事実に基づいて、率直にいいと感じたことを言葉にして教えてあげるといいと思います。言ってあげることが大切ですね
*「歩くのがしっかりしてきましたね」
*「頭さえていますね~」など

マイナスの言葉はなるべく言わないようにしましょう。「なんでできないの」や「もっと頑張らなくちゃ」も憤りやプレッシャーのもとですね。

心のリハビリテーションの究極はこつこつとプラスの言葉をかけていくことですが、言葉だけじゃダメですね。コミュニケーションにおける言語とは10%程度で、9割は非言語コミュニケーションが占めると言われます。言葉のイントネーション、動作、笑顔など使って、思いっきりプラスにしてあげましょう。

〈自助の会〉

集団の中で楽しく会話することは楽しいことですね(特に女性軍)。でも集団の中で毒を吐く方もいらっしゃいますのでご注意ですね(;^ω^)。ちなみに私は一人が好きなタイプです(;^ω^)

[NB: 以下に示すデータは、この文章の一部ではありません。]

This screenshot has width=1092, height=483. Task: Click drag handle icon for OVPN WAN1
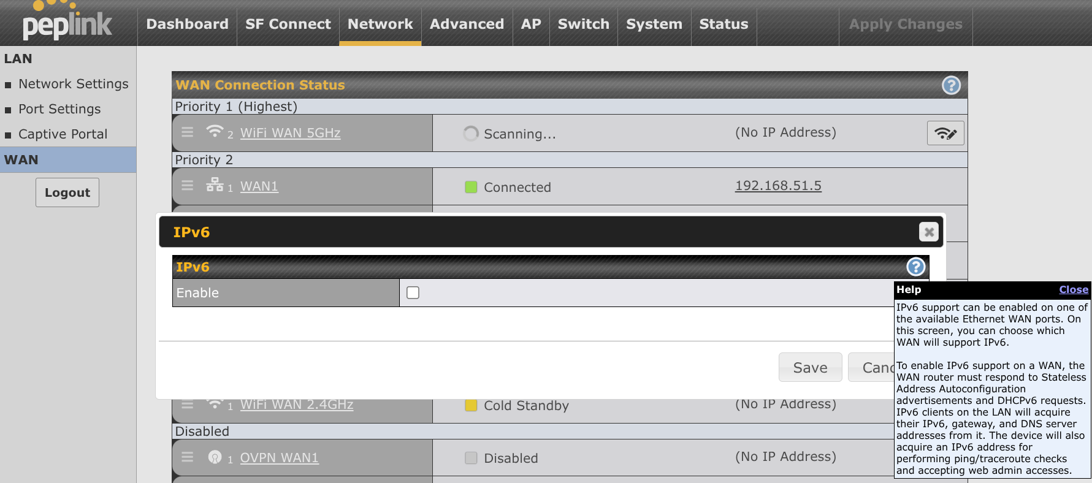(x=188, y=457)
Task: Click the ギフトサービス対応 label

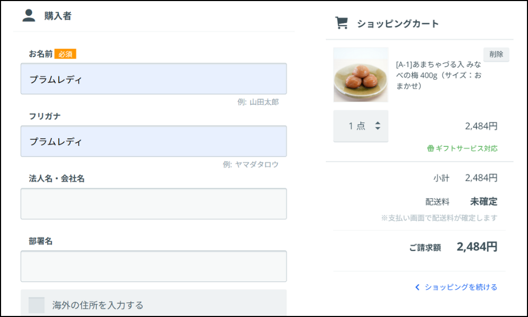Action: (x=466, y=148)
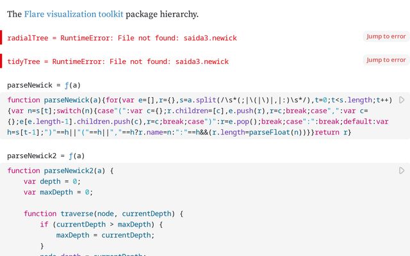Image resolution: width=410 pixels, height=256 pixels.
Task: Run the parseNewick code cell
Action: (x=402, y=100)
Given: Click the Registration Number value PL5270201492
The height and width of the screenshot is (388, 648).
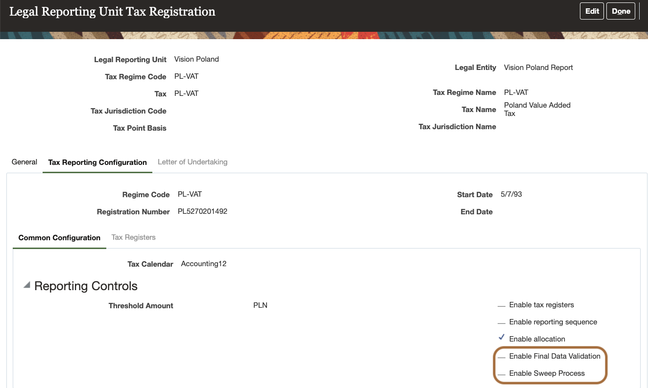Looking at the screenshot, I should pyautogui.click(x=202, y=211).
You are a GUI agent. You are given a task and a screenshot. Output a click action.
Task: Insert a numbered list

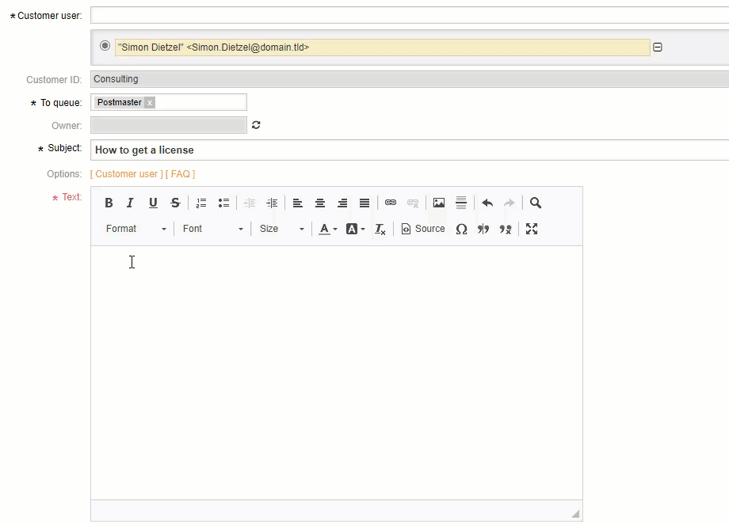pyautogui.click(x=200, y=203)
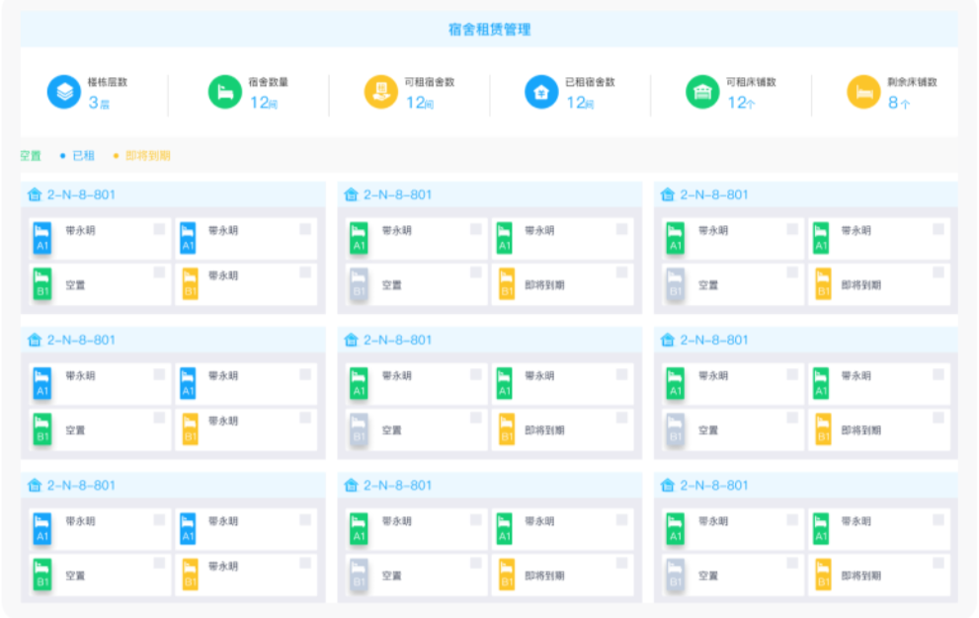Click the blue layers icon for 楼栋层数
Image resolution: width=979 pixels, height=618 pixels.
(x=63, y=92)
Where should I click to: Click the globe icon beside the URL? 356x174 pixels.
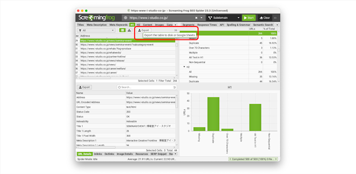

当事者の集まり(自助の会)では、近い経験をされた方が多く、心も理解しやすく、安心感があると思います。慣れてくれば自分の気持ちも表現しやすくなると思います。はじめは抵抗感があるかもしれませんが、気持ちが落ち着いたときに参加してみてはどうでしょうか。優しく対応してくれると思いますよ。

ちなみに私も当時は犯罪被害者の自助の会に参加していました。日常では聞くこともできないし、話すことのできない内容もたくさんありましたので、支援いただいたと感謝しております。
ただ、障害も、障害と向き合う心も、人それぞれであることは忘れてはなりません。一つ一つのケースに寄り添っていくことが大切です。

〈私の障害受容〉

私も障害の受容が出来ているかというと、今でも「事故の前に戻れないだろうか」なんて思ったりします。受容は程遠いですね(;^ω^)。壊れた人生の石垣の上に、人生の石を積み重ねているようになものです。実際に壊れたものは残っているのです。その上に重ねていくしかありません。

*「賽の河原」という話があります。仏教の教えでは、親より先に亡くなってしまった子供たちは、その罪を償うため、一日中仏塔を積み上げ続けなければならないそうです。それでも鬼が来て蹴り飛ばしちゃうですね( ゚Д゚)
でも、何の悪意もないのに、なんで罪なんでしょうか?
私はあの世のことはわからないのですが、人生の石を積み上げているのはこの世の親たちだと思います。壊れた人生の上に、また人生を積み上げ、この世の鬼(不幸なイベント)が現れて、また崩される。長く生きるほど人生の石垣は醜い姿になるのでしょうね~
でも、積み上げられるということは、まだ生きているということでしょう。